They believed they would leave and were killed. A spokesman Taliban The bodies of four Afghan women were confirmed on Saturday
Masar-i-Sharif (North) Several massacres of activists have been reported in recent times.
One of the victims, Frozen Sanfi, a Masar-e-Sharif women’s rights activist who contacted AFP, said she knew she was a “well-known women’s rights activist in the city.”
Two suspects arrested
Interior Ministry spokeswoman Gary Syed Kosti said in a video that two suspects had been arrested after four bodies were found in a house. “The arrested men admitted during interrogation that they had invited these women into the house. The investigation is ongoing and the case has been referred to the court, ”he said, without identifying the victims.

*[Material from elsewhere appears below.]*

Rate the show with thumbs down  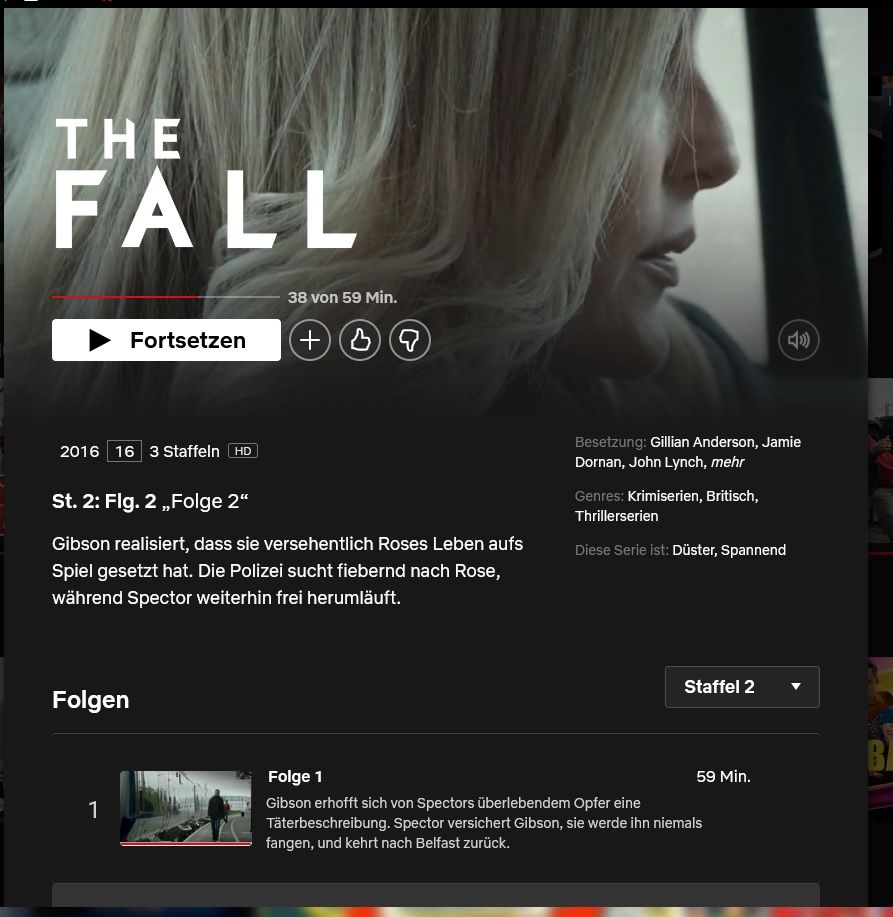pyautogui.click(x=409, y=340)
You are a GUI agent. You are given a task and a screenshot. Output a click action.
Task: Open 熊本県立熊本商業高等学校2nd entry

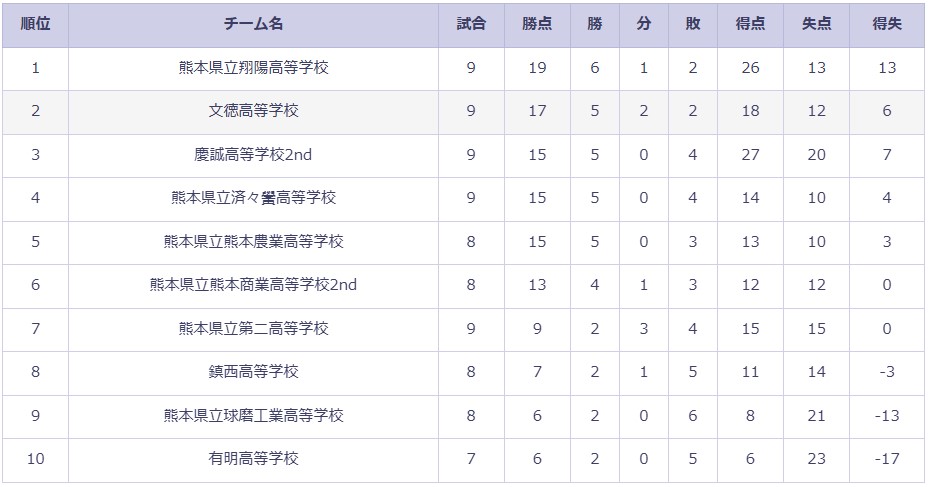(x=253, y=285)
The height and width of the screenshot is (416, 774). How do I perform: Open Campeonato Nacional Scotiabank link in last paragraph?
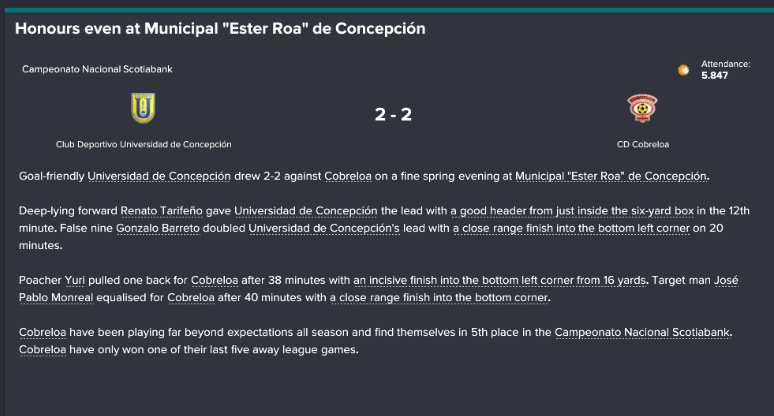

The activist, who contacted the AFP, said he heard he believed the victims had been in contact with someone who would help them leave the country and then boarded a car to be taken to the airport before their bodies could be found.
“When I heard the news of the murder, I was already scared. My mental health is not good these days, ”he says with tears in his eyes. “I’m always afraid that someone will come to my door and take me somewhere and kill me.” The activist says he received a similar call three weeks ago.
“That person knew everything about me, asked me to send my documents and fill out the questionnaire, claiming that I was an officer in my office who was responsible for sending my information to the United States for deportation,” the activist said, adding that the suspect refused the help of this speaker.
Another source, Mazar-i-Sharif, contacted by AFP, said at least one of the victims was a female rights activist whose family did not want to speak to the media.
A third source pointed out that the victim had received a call and before the car was recovered it was believed to have been a call to join an evacuation plane and was later found dead. All three women contacted by the AFP demanded to be released for security reasons.
Women are protesting to respect their rights
Since the Taliban seized power in mid-August, fear has spread, especially among women, and many activists have fled. Afghanistan. Under the previous regime of the ultra-conservative group, women were excluded from the public sector, and the majority could not help but criticize the government of the day.
But since the Taliban seized power, Women protested in the streets Large Afghan cities, especially Kabul, have their rights respected or young girls may return to high school.
Taliban militants disrupted some protests and threatened to arrest journalists who were gathering unauthorized government gatherings.
However, senior officials of the new government insisted that their men would not be allowed to kill activists under any circumstances and promised to punish any killer.